En novembre 2015, le Groupe de travail sur la détention arbitraire a rendu l'Opinion n° 38/2015 concernant neuf militants saoudiens, dont Al-Qahtani, détenus pour leurs activités en faveur des droits humains et de la liberté d'expression. Le Groupe de travail a estimé que leur détention était arbitraire et a recommandé leur libération immédiate comme principal moyen de réparation.
Malgré les appels répétés du Groupe de travail des Nations Unies sur la détention arbitraire et les mentions de son dossier dans les rapports annuels du Secrétaire général de l'ONU sur les représailles, Al-Qahtani est resté en détention.
Issa Al Nukhaifi
Fin juin 2018, le Haut-Commissaire des Nations Unies aux droits de l'homme a publié un mémoire adressé par plusieurs experts de l'ONU aux autorités saoudiennes. Le mémoire, daté du 22 décembre 2017, exprimait une "grave inquiétude concernant les arrestations et détentions arbitraires généralisées et systématiques de personnes, y compris des défenseurs des droits humains, pour avoir exercé pacifiquement leurs droits à la liberté d'expression, de croyance, de réunion et d'association."

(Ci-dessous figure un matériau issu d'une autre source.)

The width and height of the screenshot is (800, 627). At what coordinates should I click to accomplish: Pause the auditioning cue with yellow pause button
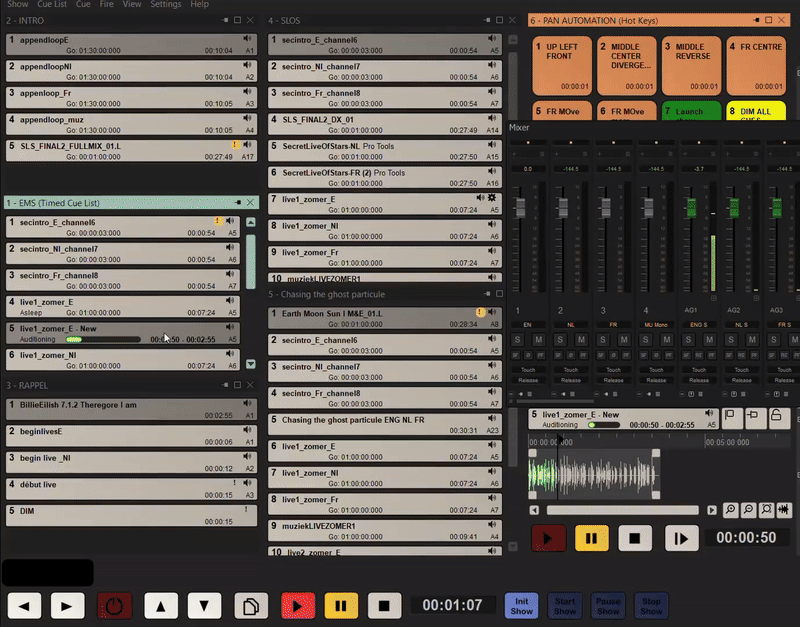pyautogui.click(x=592, y=538)
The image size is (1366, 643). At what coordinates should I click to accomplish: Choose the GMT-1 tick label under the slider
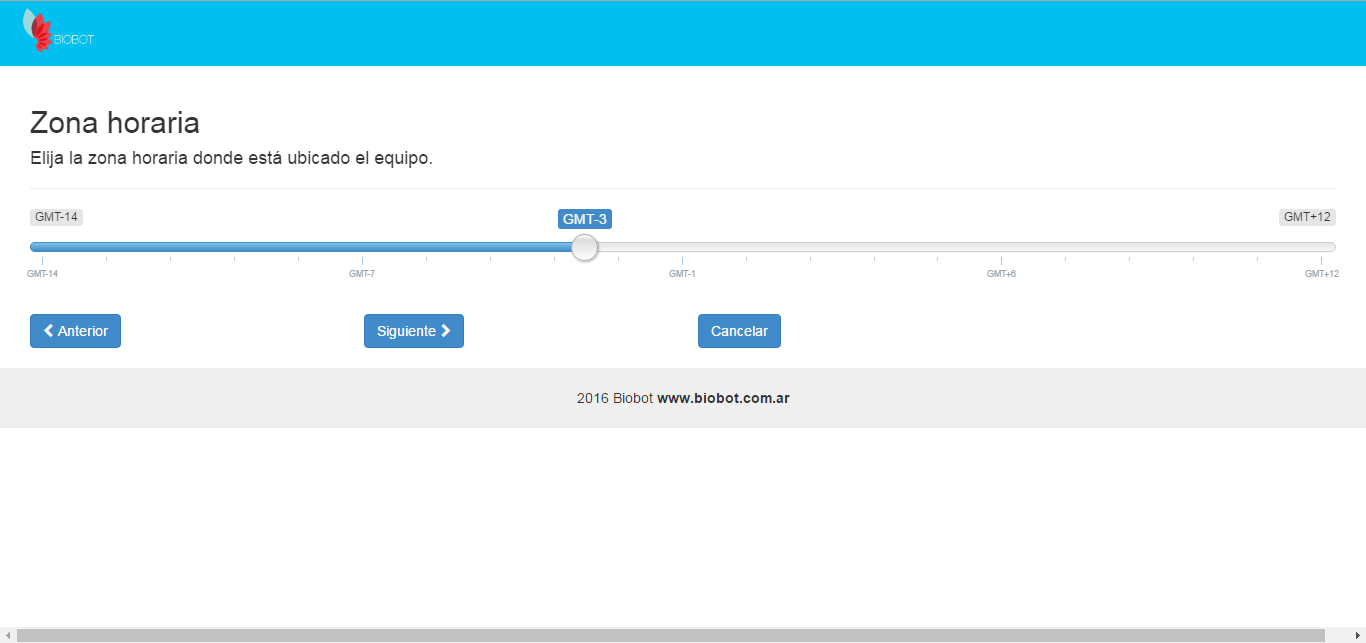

Parmi les 15 personnes mentionnées dans le mémoire, Al-Nukhaifi et neuf membres de l'ACPRA étaient cités.
Les Rapporteurs spéciaux sur la liberté d'opinion et d'expression, la liberté de religion ou de conviction, la situation des défenseurs des droits de l'homme, les droits humains et les libertés fondamentales dans le cadre de la lutte contre le terrorisme, et le Groupe de travail sur la détention arbitraire ont appelé l'Arabie saoudite, en tant que membre du Conseil des droits de l'homme de l'ONU, à "assurer les plus hauts standards de promotion et de protection des droits de l'homme." Ils ont réitéré leurs recommandations précédentes pour la libération immédiate de toutes les personnes nommées.
Alkarama exhorte le gouvernement saoudien à libérer tous les prisonniers de conscience et à annuler les peines injustes prononcées à leur encontre, en particulier pour ceux dont les dossiers ont été abordés par le Groupe de travail des Nations Unies sur la détention arbitraire. Alkarama a également soulevé ces préoccupations auprès de la Commission saoudienne des droits de l'homme et de la Société nationale pour les droits de l'homme.